E l’altro manager, anche lui giovane e di mentalità vagamente aperta. Sarà gay o comunista.
“Ma anche Carefree (pronunciato come si scrive) deve impararlo, allora cosa cambia? Anzi, passo dopo passo l’inglese lo imparerebbero tutti, se cominciassimo a utilizzarlo in modo corretto..”
“Giusto, ma sei licenziato anche tu.”
Comunque, nell’Italia di internet, dei cellulari di nuova generazione e di altri inutili e costosi marchingegni tecnologici, in fondo l’inglese ormai lo masticano in molti. E arriviamo al nocciolo della questione: pronunciare corretto è sbagliato? Socialmente inopportuno? Parrebbe di sì. E pronunciare sbagliato è corretto? Anche qui, sì, stando alla dinamica di livellamento verso il basso che spesso noi italici sembriamo adottare. Del tipo: visto che siamo tutti messi male, dove credi di andare tu con quell’accento da fighetto? Mi rendo conto che forse qualche amica o amico, durante la nostra adolescenza, dopo un corso di lingua a Boston si è resa insopportabile con quella pronuncia più falsa che altro – BASTON, RIGHT? – che non andava via nemmeno cinque anni dopo il viaggio. E ci ha fatto odiare l’inglese ben pronunciato. Oppure un’altra amica o amico che, dopo essere stata in vacanza-studio a Cambridge per quel TOEFL di cui tuttora ignoro peculiarità e utilizzo (conosco solo il prezzo, eccome), fingeva di non ricordarsi più l’italiano quando si andava a bere in gruppo il sabato sera. D’altronde, in televisione l’inglese è più maccheronico che al mercato rionale, e benemeriti presentatori e soubrette dai cachet importanti non sono in grado di tirar fuori una frase in lingua straniera decente, davanti al George Clooney o Xavier Bardem di turno (tranne Raffaella Carrà, e ho detto tutto).
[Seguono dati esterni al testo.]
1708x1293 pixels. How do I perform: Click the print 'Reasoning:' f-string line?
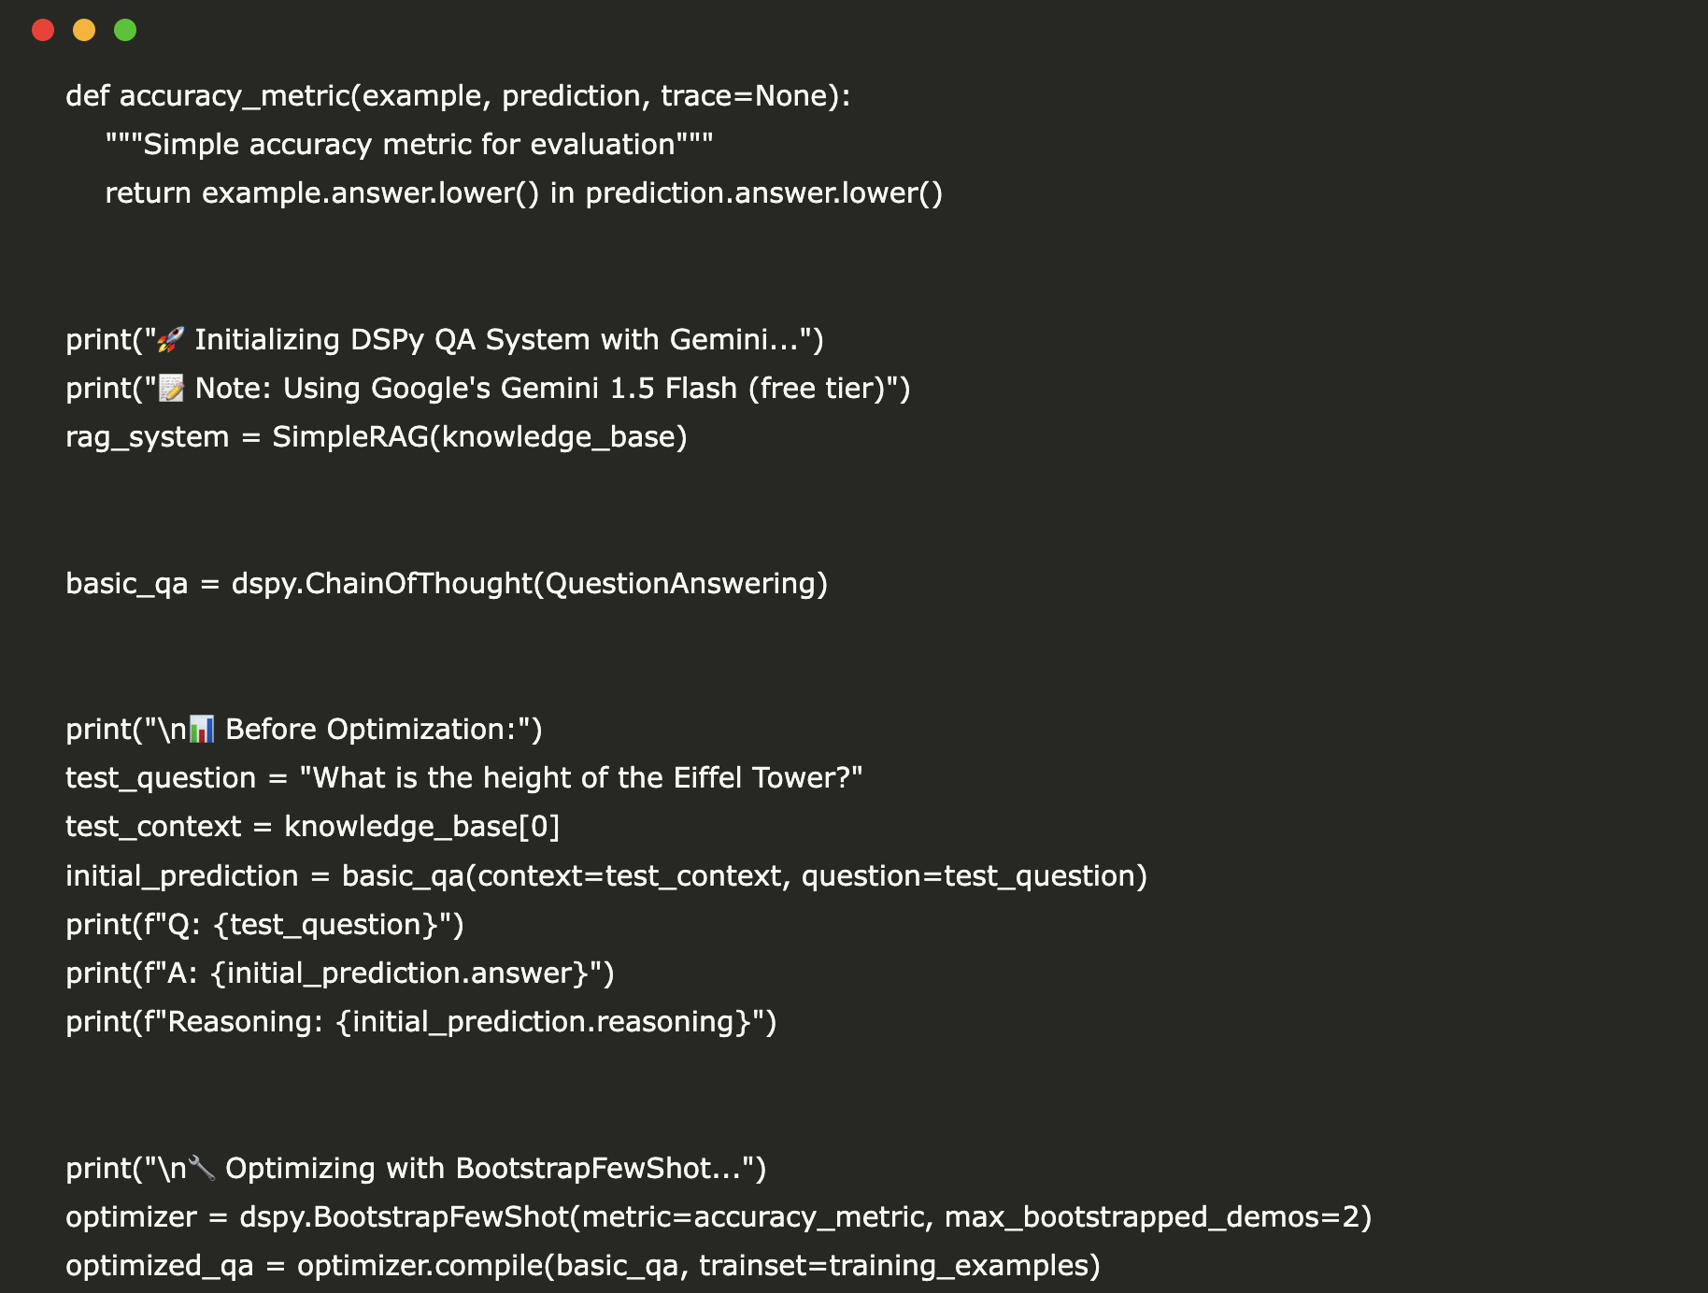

Perchè non danno qualche serie televisiva ‘pilota’ in lingua originale, su qualche lungimirante canale? Non sarebbe un brutto inizio, vista la popolarità riacquistata dei telefilm di oggi. Perchè non ci si sforza di leggere e parlare inglese con il giusto accento? Certo, fino a quanto l’immagine del native speaker in tv è quella del tizio delle Iene che fa il professore di inglese… Zappa sui piedi, la chiamerebbero altrove. Orgoglio coatto, che di per sè non è un concetto sempre sbagliato, per quanto mi riguarda. Ma in questo caso è meglio essere un pelo più esterofili e meno italo-centrici nella visione del mondo, aiuta anche a capire che non siamo i depositari della verità nelle cose: da come si rifà un letto alla valorizzazione del personale in una ditta. Anche se siamo certo maestri nel far scivolare le responsabilità altrove. La dolce vita italiana, la conoscono tutti. Un’esistenza col sole in faccia, occhiali scuri, sorriso stampato, senza preoccupazioni. Una vita carefree.